L’association Forum Phyto publie sa dernière étude d’impact sur les fruits et légumes. Chaque année, les producteurs bio et conventionnels subissent des dizaines de millions d’euros de perte. En cause : le manque de produits phytosanitaires adaptés à la protection de leurs cultures contre les maladies et ravageurs.

Maladies et ravageurs gagnent du terrain. Des dizaines de millions d’euros de perte chaque année faute de solutions phytosanitaires dans les cultures de fruits et légumes. Culture par culture, l’étude de Forum Phyto montre le dénuement des producteurs face aux ravageurs et maladies. Ceux-ci menacent leur récolte. Faute de solutions phytosanitaires efficaces, les résultats sont alarmants :

Au niveau microéconomique, les pertes économiques s’échelonnent de 1 000 ?/ha à plus de 30 000 ?/ha pour certains cas.

Au niveau macro-économique, les montants s’élèvent à plusieurs millions d’euros  selon les filières concernées.

Le constat est le même pour toutes les cultures analysées. En pomme de terre,  cerise, artichaut, mâche, chou-fleur, chou romanesco, brocolis, cultures sous serre comme la tomate, les producteurs bio et conventionnels sont désemparés. Bien que tous soient engagés dans des démarches de progrès visant à l’utilisation raisonnée de produits phytosanitaires et à l’utilisation de méthodes alternatives dès que possible. Ajoutés à d’autres difficultés, ces problèmes entrainent d’année en année une baisse de la production française en fruits et légumes.
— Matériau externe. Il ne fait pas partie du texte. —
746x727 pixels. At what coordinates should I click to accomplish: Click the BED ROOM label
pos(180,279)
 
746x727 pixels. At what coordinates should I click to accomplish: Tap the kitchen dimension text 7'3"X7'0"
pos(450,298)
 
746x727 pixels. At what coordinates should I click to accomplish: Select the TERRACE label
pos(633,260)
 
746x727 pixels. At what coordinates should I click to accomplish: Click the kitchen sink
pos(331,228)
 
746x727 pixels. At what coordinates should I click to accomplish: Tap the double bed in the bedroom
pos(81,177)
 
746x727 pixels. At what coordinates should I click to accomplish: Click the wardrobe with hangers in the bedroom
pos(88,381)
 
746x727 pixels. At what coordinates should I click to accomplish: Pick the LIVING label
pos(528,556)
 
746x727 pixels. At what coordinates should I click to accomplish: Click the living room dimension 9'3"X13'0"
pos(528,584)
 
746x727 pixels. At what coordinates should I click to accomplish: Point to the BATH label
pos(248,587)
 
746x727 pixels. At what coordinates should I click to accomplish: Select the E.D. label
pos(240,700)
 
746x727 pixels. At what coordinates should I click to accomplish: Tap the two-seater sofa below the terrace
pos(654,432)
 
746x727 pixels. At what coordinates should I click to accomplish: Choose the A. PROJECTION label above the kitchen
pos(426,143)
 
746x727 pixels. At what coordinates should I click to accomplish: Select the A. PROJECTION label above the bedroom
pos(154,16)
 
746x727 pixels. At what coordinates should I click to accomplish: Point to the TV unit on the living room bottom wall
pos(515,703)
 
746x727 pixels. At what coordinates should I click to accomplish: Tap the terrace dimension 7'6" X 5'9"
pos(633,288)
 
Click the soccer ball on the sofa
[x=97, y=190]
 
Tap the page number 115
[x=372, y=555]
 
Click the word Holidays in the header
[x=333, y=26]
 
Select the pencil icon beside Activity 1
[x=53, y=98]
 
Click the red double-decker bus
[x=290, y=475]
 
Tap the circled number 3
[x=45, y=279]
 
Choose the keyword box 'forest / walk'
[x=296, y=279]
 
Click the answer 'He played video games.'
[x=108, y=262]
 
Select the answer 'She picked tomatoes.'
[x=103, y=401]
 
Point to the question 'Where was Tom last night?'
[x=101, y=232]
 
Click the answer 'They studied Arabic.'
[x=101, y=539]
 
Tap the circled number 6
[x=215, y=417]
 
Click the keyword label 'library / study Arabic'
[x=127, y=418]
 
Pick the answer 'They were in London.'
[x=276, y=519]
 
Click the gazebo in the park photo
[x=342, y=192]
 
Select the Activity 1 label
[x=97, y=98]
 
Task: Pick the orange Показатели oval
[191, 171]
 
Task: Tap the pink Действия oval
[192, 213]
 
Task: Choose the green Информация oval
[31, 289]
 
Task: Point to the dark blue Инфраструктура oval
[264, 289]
Pomme de terre : aucune solution efficace

En 2012, année de forte attaque de larves de taupins, la perte directe dans les cultures de pomme de terre a été de près de 10 millions d’euros, faute de solutions autorisées. Rappelons que les larves de taupins font des morsures superficielles ou creusent des galeries dans les tubercules, les rendant impropres à la consommation. Les producteurs constatent en particulier ces dernières années la recrudescence de l’espèce A. sordidus qui entraine plus de dégâts que les autres.

Pire, la pomme de terre est un cas exemplaire de distorsion de concurrence. L’étude de Forum Phyto constate en effet que certains produits sont autorisés dans certains pays de l’Union Européenne mais pas en France. Conséquence directe : la perte de marchés d’importance comme celui de la Russie qui a annoncé cet été la fin des importations en provenance de l’Union Européenne, du fait de la présence de ravageurs dans certains lots.

Cerise : jusqu’à 90% de perte de rendement

En cerise, la mouche Drosophila Suzukii, parasite exotique, a fait son apparition en Europe en 2009. Depuis 2011, elle en pleine recrudescence. Lorsqu’une parcelle est attaquée, elle devient non récoltable. Les fruits se liquéfient et deviennent non commercialisables. En 2011, une perte directe de 10 millions d’euros pour la filière cerise a été constatée. En 2013, la perte directe estimée est du double.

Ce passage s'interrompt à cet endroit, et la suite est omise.